### What you have to do
Please find every line in the records below that contains the word "computer", and copy it.

Records from a data source
- - - -

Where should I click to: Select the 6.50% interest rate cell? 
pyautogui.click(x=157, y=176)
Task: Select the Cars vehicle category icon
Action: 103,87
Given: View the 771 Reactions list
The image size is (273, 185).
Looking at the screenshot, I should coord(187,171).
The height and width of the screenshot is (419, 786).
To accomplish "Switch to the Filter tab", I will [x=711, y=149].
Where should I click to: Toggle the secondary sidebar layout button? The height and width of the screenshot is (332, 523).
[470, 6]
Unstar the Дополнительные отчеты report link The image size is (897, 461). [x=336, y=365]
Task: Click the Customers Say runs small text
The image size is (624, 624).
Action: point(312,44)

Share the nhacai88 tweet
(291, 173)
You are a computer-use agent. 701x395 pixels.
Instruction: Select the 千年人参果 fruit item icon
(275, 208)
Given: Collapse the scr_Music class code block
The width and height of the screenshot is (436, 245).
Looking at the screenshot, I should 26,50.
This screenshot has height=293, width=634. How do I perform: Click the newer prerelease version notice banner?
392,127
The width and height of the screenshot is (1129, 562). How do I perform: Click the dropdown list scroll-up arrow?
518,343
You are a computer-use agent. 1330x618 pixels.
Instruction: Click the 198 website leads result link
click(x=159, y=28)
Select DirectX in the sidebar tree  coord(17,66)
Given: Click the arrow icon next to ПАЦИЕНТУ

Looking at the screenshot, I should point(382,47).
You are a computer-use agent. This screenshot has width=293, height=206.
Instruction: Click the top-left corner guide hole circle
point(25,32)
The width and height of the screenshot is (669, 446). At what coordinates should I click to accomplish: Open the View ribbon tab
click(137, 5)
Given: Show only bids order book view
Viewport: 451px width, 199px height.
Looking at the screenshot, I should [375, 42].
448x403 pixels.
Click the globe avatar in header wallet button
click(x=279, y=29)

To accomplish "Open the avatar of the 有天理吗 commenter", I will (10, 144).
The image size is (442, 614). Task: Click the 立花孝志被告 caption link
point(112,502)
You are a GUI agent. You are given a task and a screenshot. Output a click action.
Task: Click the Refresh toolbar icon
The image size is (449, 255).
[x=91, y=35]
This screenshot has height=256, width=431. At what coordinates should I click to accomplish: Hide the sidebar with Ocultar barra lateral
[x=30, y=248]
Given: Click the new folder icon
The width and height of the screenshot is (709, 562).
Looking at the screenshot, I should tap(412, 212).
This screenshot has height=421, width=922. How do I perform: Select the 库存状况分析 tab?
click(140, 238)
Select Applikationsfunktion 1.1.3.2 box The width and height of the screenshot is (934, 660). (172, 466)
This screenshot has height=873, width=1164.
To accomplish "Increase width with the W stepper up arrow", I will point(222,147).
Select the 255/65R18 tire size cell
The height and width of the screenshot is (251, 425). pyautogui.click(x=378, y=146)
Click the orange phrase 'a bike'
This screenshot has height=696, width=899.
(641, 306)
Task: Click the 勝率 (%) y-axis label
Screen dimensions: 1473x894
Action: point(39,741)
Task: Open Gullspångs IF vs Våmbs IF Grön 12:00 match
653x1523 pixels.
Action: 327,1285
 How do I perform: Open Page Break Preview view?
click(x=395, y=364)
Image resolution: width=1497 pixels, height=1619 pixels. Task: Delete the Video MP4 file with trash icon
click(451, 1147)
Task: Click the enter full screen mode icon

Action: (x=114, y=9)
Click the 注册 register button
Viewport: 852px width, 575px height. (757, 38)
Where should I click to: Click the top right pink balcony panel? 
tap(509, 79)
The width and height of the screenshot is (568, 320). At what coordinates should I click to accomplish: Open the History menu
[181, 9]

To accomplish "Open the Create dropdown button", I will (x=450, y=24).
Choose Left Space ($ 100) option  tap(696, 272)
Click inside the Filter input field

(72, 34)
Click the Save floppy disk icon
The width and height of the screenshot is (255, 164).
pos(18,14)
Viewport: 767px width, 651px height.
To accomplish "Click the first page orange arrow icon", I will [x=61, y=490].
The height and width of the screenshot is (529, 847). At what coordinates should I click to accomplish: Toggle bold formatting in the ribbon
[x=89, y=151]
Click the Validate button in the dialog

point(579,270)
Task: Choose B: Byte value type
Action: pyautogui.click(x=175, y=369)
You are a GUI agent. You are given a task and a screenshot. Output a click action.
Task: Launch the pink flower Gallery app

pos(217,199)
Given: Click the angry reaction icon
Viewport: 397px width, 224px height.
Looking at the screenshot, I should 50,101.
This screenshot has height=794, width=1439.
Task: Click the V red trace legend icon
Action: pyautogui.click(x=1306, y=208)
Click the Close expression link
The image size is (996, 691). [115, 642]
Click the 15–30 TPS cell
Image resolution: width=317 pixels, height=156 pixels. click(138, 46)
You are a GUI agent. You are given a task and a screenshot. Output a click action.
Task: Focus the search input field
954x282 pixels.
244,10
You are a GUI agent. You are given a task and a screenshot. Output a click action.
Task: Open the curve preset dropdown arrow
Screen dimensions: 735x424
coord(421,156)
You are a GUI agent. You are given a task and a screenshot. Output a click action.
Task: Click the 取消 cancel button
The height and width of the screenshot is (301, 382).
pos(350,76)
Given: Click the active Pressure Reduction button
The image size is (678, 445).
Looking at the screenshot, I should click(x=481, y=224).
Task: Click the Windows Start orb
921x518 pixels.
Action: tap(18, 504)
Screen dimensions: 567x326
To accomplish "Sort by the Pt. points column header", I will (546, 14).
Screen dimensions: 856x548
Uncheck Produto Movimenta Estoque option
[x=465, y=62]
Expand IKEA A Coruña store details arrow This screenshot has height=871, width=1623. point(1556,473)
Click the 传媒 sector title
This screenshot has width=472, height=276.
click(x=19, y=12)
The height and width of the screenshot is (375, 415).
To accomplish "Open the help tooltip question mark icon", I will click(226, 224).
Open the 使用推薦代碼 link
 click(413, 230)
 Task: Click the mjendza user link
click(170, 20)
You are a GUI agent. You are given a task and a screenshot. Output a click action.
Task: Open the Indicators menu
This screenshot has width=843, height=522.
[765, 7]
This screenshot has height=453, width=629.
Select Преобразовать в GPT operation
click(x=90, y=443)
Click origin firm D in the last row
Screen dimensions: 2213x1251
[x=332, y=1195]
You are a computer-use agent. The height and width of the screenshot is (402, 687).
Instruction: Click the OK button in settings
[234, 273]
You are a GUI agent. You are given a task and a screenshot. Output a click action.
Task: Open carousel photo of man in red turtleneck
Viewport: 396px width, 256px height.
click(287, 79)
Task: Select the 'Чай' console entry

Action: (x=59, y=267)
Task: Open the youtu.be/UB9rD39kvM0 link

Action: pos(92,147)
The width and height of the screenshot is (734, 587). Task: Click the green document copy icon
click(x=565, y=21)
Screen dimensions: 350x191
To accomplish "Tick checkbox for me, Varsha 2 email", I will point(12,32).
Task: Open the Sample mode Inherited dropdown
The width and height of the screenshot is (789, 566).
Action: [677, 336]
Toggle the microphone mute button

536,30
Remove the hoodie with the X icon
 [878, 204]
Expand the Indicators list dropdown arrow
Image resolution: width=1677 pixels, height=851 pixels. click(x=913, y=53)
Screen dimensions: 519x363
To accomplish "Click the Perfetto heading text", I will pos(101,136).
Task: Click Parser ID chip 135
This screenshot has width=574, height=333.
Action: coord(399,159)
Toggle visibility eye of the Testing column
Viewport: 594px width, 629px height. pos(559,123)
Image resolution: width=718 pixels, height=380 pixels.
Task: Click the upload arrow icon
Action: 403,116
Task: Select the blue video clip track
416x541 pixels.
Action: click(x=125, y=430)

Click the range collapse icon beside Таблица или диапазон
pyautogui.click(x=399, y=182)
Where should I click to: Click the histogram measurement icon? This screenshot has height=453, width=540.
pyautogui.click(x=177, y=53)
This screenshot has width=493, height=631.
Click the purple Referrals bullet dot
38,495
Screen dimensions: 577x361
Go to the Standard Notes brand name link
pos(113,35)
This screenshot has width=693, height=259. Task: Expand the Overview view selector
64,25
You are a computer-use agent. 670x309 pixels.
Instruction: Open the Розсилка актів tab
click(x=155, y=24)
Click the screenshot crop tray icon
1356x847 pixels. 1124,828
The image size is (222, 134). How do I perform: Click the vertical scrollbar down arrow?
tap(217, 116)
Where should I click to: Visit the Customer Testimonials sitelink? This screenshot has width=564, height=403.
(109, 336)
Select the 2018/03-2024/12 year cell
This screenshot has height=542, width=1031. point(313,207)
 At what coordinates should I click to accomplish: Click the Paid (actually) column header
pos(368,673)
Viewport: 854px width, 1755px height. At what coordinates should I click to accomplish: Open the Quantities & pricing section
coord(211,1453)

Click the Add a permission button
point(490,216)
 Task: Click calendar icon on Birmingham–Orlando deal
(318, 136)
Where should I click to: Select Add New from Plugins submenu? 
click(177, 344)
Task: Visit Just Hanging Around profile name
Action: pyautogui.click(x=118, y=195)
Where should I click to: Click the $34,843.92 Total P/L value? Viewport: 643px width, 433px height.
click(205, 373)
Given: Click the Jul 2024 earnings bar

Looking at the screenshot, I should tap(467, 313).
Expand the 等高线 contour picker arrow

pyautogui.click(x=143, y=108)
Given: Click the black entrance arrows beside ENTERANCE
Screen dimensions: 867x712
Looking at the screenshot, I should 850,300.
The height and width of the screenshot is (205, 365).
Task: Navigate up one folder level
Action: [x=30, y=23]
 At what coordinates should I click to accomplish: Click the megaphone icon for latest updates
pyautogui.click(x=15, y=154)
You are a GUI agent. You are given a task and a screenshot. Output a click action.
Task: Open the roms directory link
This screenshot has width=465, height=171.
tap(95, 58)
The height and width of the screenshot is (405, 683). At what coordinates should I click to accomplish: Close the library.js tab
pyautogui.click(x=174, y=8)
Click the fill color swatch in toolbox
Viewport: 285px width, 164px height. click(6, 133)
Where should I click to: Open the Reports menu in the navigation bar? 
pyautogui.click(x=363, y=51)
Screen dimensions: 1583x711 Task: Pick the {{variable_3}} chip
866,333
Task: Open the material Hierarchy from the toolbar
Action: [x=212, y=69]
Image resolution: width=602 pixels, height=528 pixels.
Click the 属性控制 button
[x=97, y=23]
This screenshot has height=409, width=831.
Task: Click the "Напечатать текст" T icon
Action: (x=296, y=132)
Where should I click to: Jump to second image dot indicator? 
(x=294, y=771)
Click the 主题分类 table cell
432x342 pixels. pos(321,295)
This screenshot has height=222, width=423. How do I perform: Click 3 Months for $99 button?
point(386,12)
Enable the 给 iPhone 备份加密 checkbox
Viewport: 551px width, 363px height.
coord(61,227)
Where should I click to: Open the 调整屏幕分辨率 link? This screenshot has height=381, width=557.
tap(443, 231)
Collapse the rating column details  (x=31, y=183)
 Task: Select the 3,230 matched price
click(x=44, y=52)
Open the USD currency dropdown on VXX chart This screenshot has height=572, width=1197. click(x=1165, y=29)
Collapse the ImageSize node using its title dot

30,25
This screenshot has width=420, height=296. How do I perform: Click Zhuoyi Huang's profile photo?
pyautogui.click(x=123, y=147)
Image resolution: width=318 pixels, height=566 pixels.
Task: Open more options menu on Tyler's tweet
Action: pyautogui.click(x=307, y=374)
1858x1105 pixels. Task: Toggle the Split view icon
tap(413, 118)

- - - -

### Result
You are a computer-use agent. 701x395 pixels.
You are a computer-use agent. 1330x618 pixels.
You are a computer-use agent. This screenshot has width=293, height=206.
You are a computer-use agent. The height and width of the screenshot is (402, 687).
You are a computer-use agent. 670x309 pixels.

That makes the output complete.